SET EXERCISE: Output everything in the entries below, from the first line down through the line containing "point(382,702)", as a numbered list with blank lines left out. Omit the pictures.

MATERIAL SUPPLIED:

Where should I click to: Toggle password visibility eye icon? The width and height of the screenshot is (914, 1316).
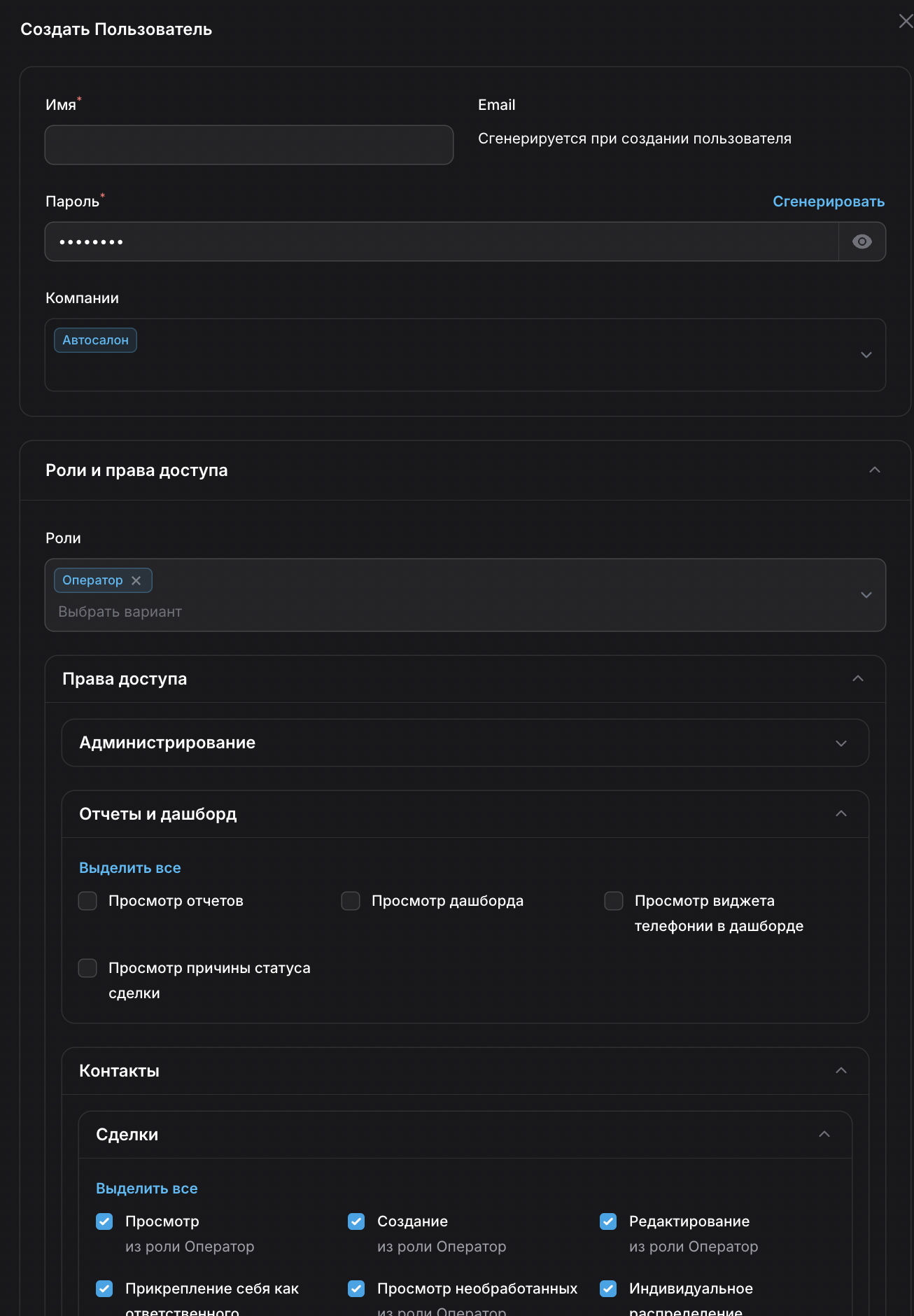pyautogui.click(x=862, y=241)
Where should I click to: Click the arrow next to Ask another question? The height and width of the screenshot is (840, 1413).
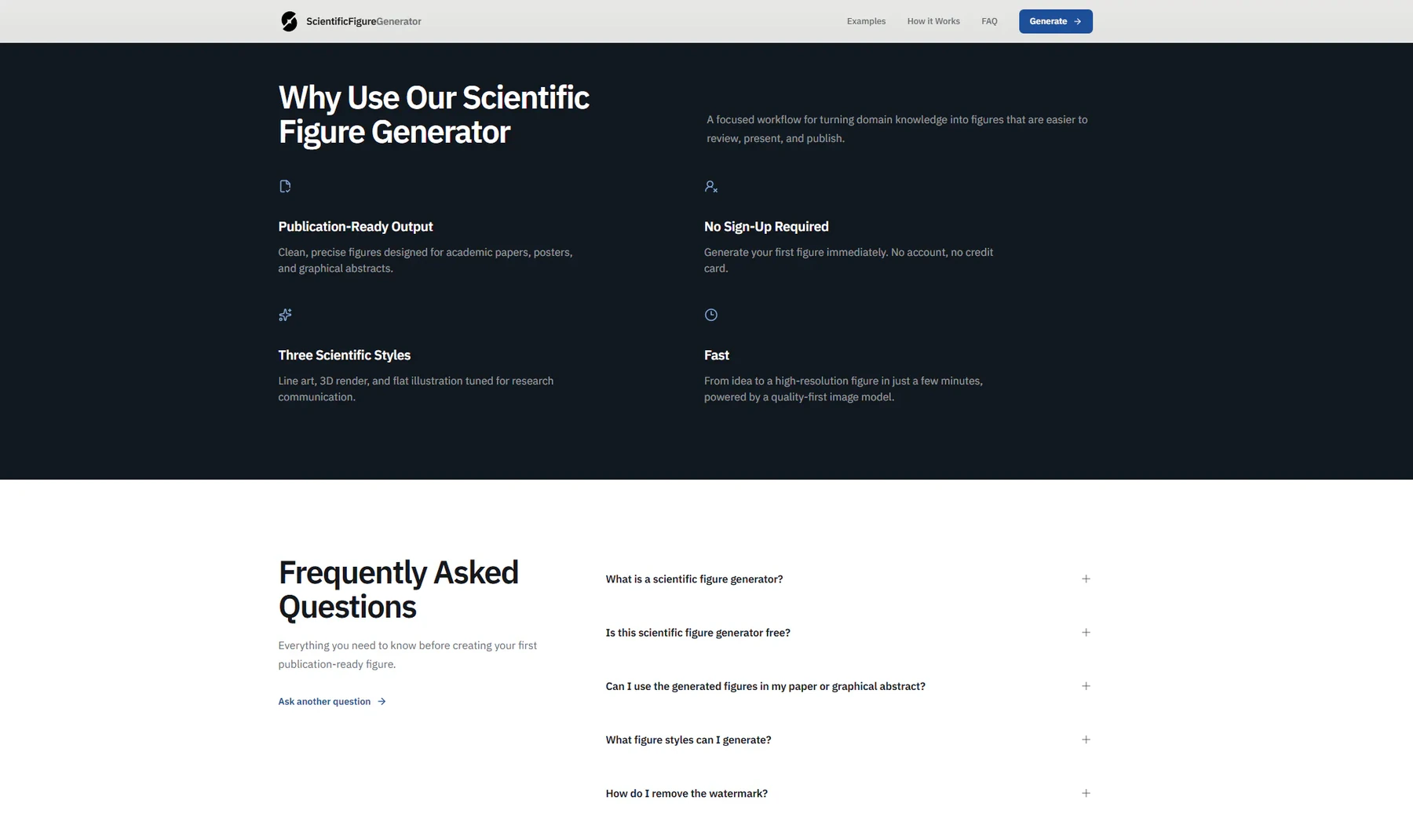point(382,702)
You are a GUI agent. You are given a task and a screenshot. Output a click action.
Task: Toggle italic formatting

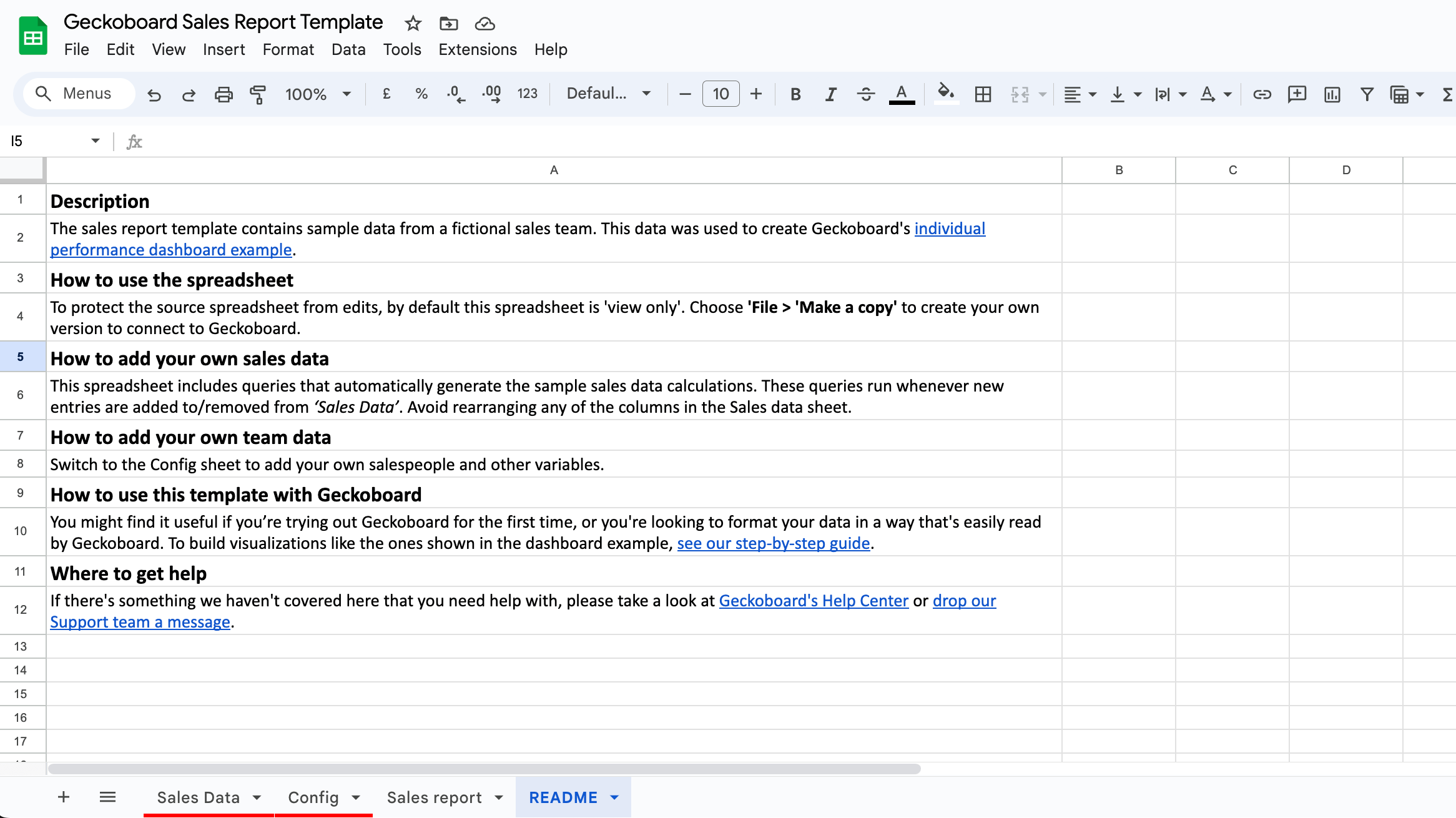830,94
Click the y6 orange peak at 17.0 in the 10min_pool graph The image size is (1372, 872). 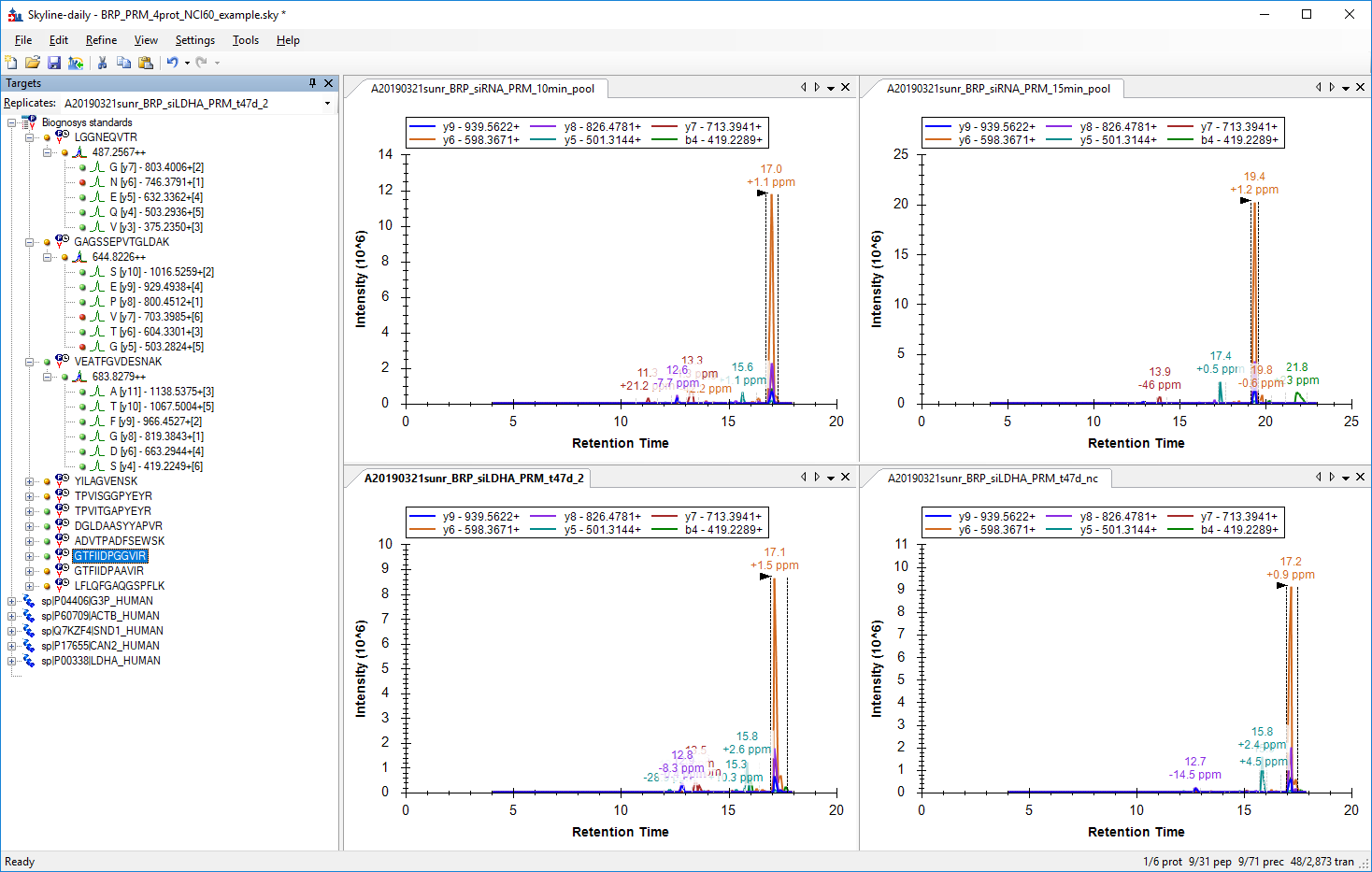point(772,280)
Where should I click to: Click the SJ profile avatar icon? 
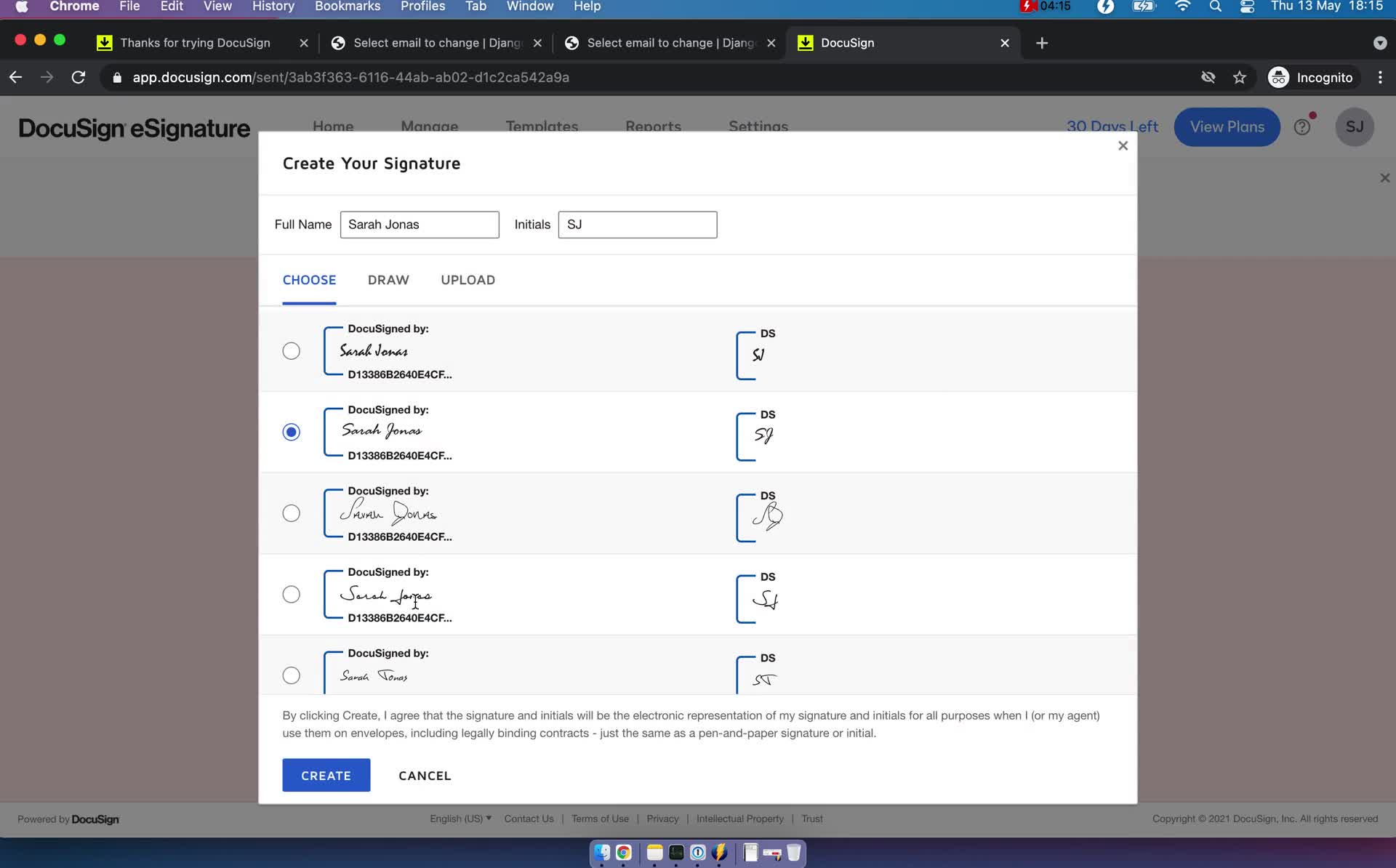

SOLUTION FOR THIS TASK:
1. Where should I click to: Toggle password visibility eye icon? The width and height of the screenshot is (914, 1316).
2. pyautogui.click(x=862, y=241)
3. Where should I click to: Click the arrow next to Ask another question? The height and width of the screenshot is (840, 1413).
4. point(382,702)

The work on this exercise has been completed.